Supreme Court of North Dakota

March 13, 2019

City of Bismarck, Plaintiff and Appellee
v.
Paul King, Defendant and Appellant

          Appeal from the District Court of Burleigh County, South Central Judicial District, the Honorable Gail Hagerty, Judge.

          Jason J. Hammes, Assistant City Attorney, Bismarck, ND, for plaintiff and appellee.

          Chad R. McCabe, Bismarck, ND, for defendant and appellant.

          OPINION

          MCEVERS, JUSTICE.

         [¶1] Paul King appeals from a criminal judgment entered after a jury found him guilty of refusing to submit to chemical testing. King argues the district court erred in denying his request to give his proposed jury instructions, failing to give him an opportunity to object to the jury instructions, and allowing testimony about a preliminary screening test. We affirm.

         I

         [¶2] On July 1, 2017, Bismarck Police Officer Joseph Olsen stopped King's vehicle. Olsen testified he smelled the odor of alcohol coming from within the vehicle and King's eyes appeared to be red and glossy. King performed various field sobriety tests and was subsequently arrested for driving under the influence.

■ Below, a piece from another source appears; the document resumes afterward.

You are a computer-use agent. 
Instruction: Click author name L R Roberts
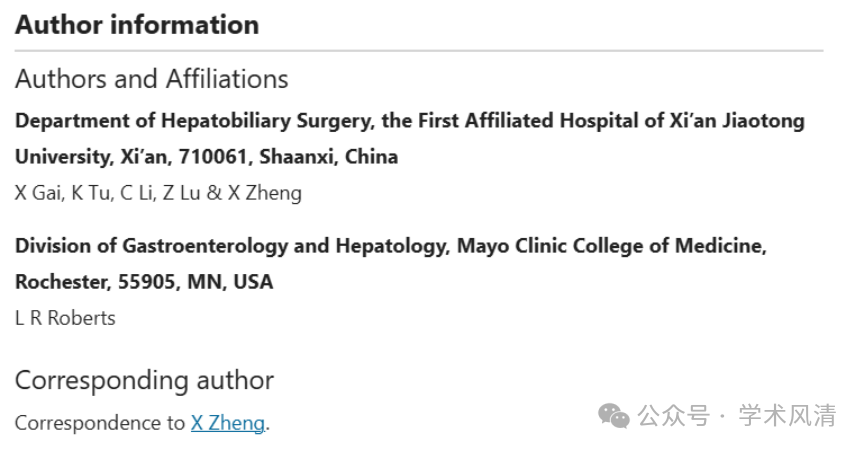click(x=65, y=318)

         [¶3] Olsen informed King of his rights under Miranda v. Arizona, 384 U.S. 436 (1966), and he read the implied consent advisory to King. King agreed to submit to a breath test and was transported to the Bismarck Police Department for testing. At the police department, Olsen asked King if he would submit to the breath test and he said "no." Olsen asked King if he refused, and King replied "yes." King was charged with operating a motor vehicle under the influence of alcohol and/or refusing to submit to a chemical test under Bismarck City Ordinance § 12-10-01(1).

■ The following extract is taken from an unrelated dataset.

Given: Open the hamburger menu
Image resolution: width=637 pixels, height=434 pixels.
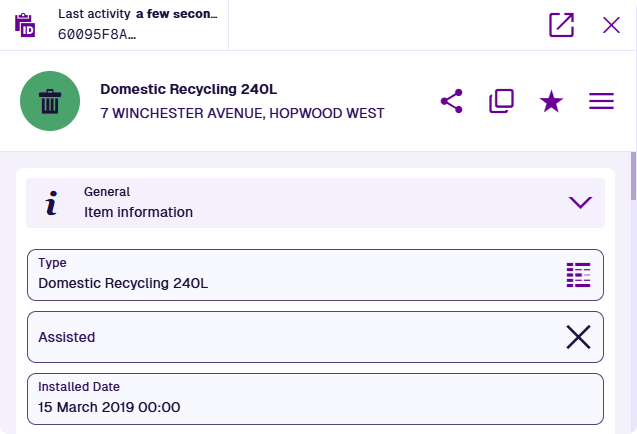Looking at the screenshot, I should click(x=601, y=101).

         [¶4] A jury trial was held. Olsen requested the district court give a jury instruction about refusal of a chemical test and a second instruction about the right to refuse a chemical test. The court refused to give Olsen's requested jury instructions, and a jury found him guilty of refusing to submit to a chemical breath test.

         II

         [¶5] King argues the district court erred by failing to give either of his requested jury instructions. He contends his requested instructions accurately informed the jury of the law on issues that were raised.

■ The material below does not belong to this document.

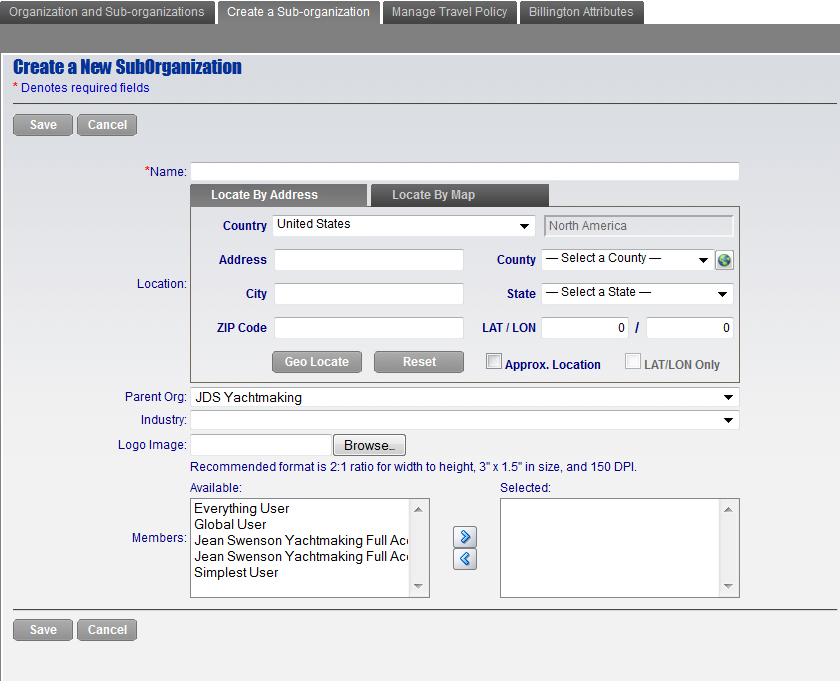Switch to the Locate By Map tab

(x=459, y=195)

         [¶6] Jury instructions must correctly and adequately inform the jury of the applicable law and must not mislead or confuse the jury. State v. Pavlicek, 2012 ND 154, ¶ 14, 819 N.W.2d 521. Jury instructions are reviewed as a whole to determine whether they adequately and correctly inform the jury of the applicable law. Id. " T h e district court is not required to give instructions using the specific language the defendant requests, and may refuse to give a requested instruction if it is irrelevant or does not apply." State v. Montplaisir, 2015 ND 237, ¶ 29, 869 N.W.2d 435. The court errs if it refuses to instruct the jury on an issue that was adequately raised. Pavlicek, at ¶ 14. "A defendant is entitled to a jury instruction on a defense if there is evidence to support it and it creates a reasonable doubt about an element of the charged offense." State v. Samshal, 2013 ND 188, ¶ 14, 838 N.W.2d 463. The evidence is viewed in the light most favorable to the defendant to determine whether there is sufficient evidence to support a requested instruction. Id.

         A

         [¶7] King's first requested jury instruction was about refusal of a chemical test. The proposed instruction stated:

Withdrawing the implied consent requires an affirmative refusal to be tested. Refusal requires a conscious decision, and the statutory scheme requires communication between the law enforcement officer and the driver in which the officer requests submission to the test.
The question of whether Paul King refused to take the test is a question of fact which is left solely for your determination. Moreover, whether Paul King was confused when he refused to take the test is also a question ...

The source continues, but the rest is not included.